Re: [PATCH] net: sched: Fix memory exposure from short TCA_U32_SEL

From: Al Viro
Date: Mon Aug 27 2018 - 20:03:36 EST

On Mon, Aug 27, 2018 at 02:31:41PM -0700, Cong Wang wrote:
> > I cant think of any challenges. Cong/Jiri? Would it require development
> > time classifiers/actions/qdiscs to sit in that directory (I suspect you
> > dont want them in include/net).
> > BTW, the idea of improving grep-ability of the code by prefixing the
> > ops appropriately makes sense. i.e we should have ops->cls_init,
> > ops->act_init etc.
> Hmm? Isn't struct tcf_proto_ops used and must be provided
> by each tc filter module? How does it work if you move it into
> net/sched/* for out-of-tree modules? Are they supposed to
> include "..../net/sched/tcf_proto.h"?? Or something else?

If you care about out-of-tree modules, that could easily live in
include/net/tcf_proto.h, provided that it's not pulled by indirect
includes into hell knows how many places. Try
make allmodconfig
make >/dev/null 2>&1
find -name '.*.cmd'|xargs grep sch_generic.h

That finds 2977 files here, most of them having nothing to do with

> BTW, we need some grep tool that really understands C syntax,
> not making each variable friendly to plain grep.

This isn't the matter of C syntax; it needs to handle C typization,
and you really can't do that anywhere near reliably without looking
at preprocessor output.

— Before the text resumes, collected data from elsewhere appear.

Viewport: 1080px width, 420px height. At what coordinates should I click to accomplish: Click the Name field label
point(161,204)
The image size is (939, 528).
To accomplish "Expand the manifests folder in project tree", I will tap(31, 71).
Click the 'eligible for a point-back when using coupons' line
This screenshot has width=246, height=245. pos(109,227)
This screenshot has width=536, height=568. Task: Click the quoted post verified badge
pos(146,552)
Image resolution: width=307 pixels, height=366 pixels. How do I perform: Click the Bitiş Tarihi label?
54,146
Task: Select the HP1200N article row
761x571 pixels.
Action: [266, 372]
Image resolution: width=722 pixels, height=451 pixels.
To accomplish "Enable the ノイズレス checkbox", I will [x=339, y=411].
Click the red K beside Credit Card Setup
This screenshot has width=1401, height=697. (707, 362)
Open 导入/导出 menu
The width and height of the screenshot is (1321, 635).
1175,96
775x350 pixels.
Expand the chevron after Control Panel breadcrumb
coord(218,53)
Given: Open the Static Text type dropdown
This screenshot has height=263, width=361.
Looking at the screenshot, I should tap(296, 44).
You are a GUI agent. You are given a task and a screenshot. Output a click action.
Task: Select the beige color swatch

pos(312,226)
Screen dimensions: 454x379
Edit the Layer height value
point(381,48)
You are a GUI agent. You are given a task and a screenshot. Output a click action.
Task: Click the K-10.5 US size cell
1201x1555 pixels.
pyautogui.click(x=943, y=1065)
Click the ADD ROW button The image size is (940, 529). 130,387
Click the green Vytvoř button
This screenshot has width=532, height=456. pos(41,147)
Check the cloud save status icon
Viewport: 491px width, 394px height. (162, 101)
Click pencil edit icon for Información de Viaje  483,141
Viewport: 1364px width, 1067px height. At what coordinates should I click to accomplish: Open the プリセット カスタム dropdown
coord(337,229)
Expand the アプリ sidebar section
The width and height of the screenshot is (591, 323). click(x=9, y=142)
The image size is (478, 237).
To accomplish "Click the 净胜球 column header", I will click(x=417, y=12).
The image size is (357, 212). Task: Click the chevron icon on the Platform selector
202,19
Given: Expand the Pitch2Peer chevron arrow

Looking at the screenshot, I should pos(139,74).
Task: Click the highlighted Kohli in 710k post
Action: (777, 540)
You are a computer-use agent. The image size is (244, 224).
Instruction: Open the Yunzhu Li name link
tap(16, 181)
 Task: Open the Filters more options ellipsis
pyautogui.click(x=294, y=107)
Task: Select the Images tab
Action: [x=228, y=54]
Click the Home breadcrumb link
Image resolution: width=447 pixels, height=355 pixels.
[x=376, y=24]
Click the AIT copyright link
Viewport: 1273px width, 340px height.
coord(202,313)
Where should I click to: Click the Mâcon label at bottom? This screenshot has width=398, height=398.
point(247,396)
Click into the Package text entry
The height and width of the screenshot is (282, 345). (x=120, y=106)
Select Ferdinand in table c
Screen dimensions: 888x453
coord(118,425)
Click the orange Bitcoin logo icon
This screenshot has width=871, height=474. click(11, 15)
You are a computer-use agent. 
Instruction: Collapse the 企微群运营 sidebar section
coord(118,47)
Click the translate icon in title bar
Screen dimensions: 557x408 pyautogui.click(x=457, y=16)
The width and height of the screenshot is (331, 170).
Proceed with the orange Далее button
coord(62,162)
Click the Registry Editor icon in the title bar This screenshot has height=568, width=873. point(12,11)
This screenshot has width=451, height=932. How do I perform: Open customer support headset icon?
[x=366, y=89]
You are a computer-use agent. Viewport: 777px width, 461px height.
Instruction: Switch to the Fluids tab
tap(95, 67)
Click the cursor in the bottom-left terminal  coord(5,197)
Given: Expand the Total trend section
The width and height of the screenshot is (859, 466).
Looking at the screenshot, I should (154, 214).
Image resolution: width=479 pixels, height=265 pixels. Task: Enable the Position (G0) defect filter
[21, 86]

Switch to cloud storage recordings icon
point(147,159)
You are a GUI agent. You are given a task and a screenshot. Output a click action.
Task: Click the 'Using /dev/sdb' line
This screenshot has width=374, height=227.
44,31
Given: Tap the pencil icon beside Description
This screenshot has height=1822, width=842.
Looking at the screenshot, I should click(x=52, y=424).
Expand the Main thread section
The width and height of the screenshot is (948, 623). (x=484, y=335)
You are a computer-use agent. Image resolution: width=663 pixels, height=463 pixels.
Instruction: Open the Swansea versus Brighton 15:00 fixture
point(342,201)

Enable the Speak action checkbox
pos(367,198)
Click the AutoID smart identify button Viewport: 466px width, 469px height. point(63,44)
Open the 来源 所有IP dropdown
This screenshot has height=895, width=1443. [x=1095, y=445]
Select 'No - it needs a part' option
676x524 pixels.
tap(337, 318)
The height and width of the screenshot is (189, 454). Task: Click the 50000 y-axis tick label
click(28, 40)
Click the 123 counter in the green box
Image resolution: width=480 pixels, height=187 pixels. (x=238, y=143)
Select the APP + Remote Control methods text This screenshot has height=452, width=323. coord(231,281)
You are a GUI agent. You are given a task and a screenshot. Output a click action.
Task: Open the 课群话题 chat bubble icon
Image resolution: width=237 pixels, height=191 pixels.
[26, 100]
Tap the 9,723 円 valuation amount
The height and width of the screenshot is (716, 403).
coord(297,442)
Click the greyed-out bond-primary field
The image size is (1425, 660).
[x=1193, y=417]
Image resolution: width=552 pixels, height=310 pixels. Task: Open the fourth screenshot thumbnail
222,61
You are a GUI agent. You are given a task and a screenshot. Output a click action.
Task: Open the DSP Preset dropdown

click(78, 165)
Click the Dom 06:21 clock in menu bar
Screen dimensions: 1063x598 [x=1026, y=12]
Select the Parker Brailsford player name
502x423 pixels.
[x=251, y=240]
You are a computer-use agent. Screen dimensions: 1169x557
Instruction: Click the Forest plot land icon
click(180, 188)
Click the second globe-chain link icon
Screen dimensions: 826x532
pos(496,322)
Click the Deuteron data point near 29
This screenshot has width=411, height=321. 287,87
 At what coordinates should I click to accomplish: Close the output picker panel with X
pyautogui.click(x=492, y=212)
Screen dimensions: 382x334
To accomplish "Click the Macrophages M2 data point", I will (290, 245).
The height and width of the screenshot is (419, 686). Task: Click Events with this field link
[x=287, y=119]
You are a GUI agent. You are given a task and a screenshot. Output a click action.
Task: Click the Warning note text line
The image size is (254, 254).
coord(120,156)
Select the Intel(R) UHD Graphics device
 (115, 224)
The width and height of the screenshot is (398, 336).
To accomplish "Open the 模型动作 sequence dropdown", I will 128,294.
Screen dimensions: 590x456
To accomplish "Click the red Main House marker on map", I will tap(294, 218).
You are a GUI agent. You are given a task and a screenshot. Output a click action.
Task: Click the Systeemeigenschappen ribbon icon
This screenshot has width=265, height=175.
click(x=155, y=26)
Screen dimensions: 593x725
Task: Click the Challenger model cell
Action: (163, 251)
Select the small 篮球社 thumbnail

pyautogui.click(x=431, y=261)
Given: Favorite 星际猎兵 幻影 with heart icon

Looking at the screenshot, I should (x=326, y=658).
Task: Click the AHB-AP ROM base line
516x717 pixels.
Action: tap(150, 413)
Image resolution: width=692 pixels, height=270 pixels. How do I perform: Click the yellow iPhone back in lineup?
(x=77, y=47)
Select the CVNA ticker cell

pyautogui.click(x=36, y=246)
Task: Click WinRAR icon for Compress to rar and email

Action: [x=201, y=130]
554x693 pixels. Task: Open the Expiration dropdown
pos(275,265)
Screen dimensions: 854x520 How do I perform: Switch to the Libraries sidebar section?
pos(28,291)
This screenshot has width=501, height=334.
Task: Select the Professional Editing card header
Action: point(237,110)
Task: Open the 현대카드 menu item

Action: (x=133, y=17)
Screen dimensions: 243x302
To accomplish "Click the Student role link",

Which very much depends upon .config...

BTW, something odd in cls_u32.c: what happens if we have the following
tcf_proto <tp>, it's ->data being <c0> and ->root - <ht0>
tc_u_common <c0>, in its ->hlist
<ht1>, in its ->ht[0]
and set ->ht_down in <knode> to the <ht0>? AFAICS,
there's nothing to prevent that - TCA_U32_LINK being
0x80000000 will do just that. What happens upon u32_destroy()
in that case? Unless I'm misreading that code, refcounts will be
<c0>: 1
<ht0>: 2
<ht1>: 1
and in u32_destroy() we'll get this:
root_ht = <ht0>
tp_c = <c0>
if (root_ht && --root_ht->refcnt == 0)
u32_destroy_hnode(tp, root_ht, extack);
decrements refcnt to 1 and does nothing else.
if (--tp_c->refcnt == 0) {
is satisfied
<c0> unhashed
while ((ht = rtnl_dereference(tp_c->hlist)) != NULL) {
we take ht = <ht1>
u32_clear_hnode(tp, ht, extack);
which does
for (h = 0; h <= ht->divisor; h++) {
while ((n = rtnl_dereference(ht->ht[h])) != NULL) {
n = <knode>
remove <knode> from <ht1>->ht[0]
tcf_unbind_filter(tp, &n->res);
u32_remove_hw_knode(tp, n, extack);
idr_remove(&ht->handle_idr, n->handle);
if (tcf_exts_get_net(&n->exts))
tcf_queue_work(&n->rwork, u32_delete_key_freepf_work);
u32_destroy_key(n->tp, n, true);
... and we hit u32_destroy_key(<tp>, <knode>, true), which does
struct tc_u_hnode *ht = rtnl_dereference(n->ht_down);
ht = <ht0>
if (ht && --ht->refcnt == 0)
*NOW* <ht0>->refcnt is 0, and we free the damn thing.
<knode> is freed and we return to u32_destroy_hnode() where we
see that there's nothing else left in <ht1>->ht[...] and return
to u32_destroy(). Where
RCU_INIT_POINTER(tp_c->hlist, ht->next);
sets <c0>->hlist to <ht1>->next, aka <h0>. Which is already freed.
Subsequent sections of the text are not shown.